### Task instructions
Return the data below in full, exactly as it stands.

[Stored dataset items]

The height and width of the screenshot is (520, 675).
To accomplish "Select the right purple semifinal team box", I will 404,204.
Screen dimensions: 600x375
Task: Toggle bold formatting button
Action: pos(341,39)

### Expected answer
The height and width of the screenshot is (520, 675).
To accomplish "Select the right purple semifinal team box", I will 404,204.
Screen dimensions: 600x375
Task: Toggle bold formatting button
Action: pos(341,39)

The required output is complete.